**Supplied data**
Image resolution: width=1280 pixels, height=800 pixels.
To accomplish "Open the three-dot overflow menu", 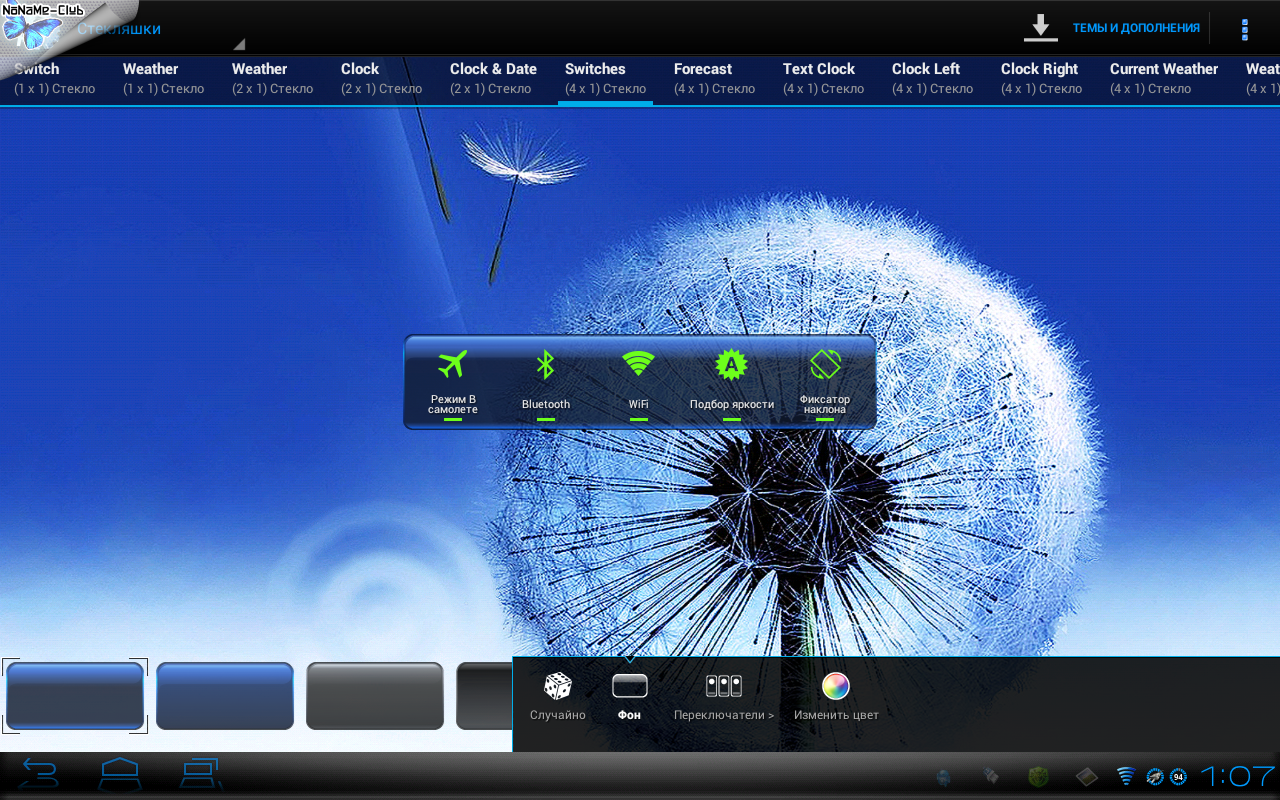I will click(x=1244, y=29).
---
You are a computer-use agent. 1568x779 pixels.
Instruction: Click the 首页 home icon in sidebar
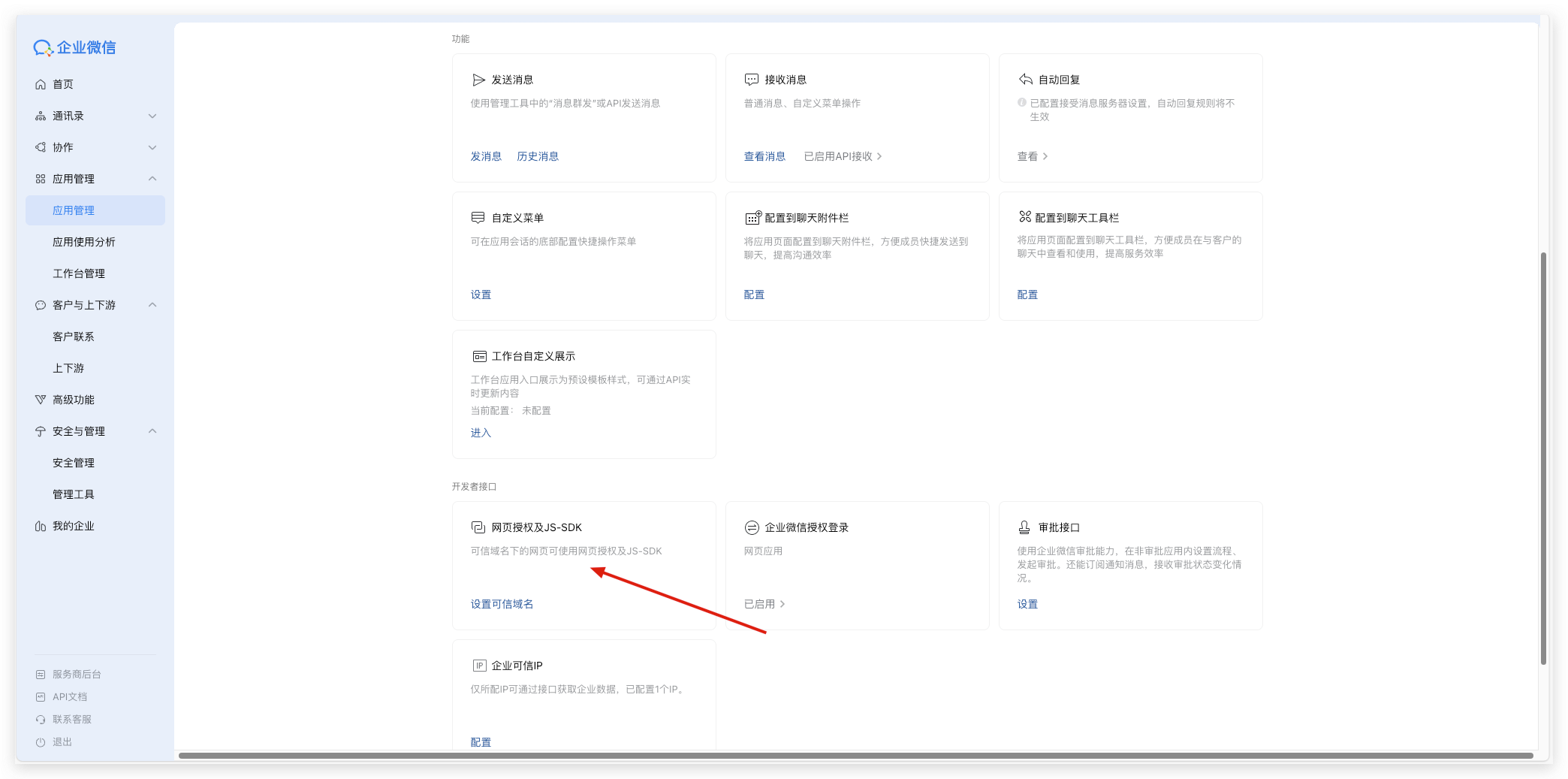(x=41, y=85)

**Task to carry out**
For each line of the material that contains the word "pixels", make a copy.

**Reply to the task**
Image resolution: width=1280 pixels, height=800 pixels.
You are a computer-use agent. 1568x779 pixels.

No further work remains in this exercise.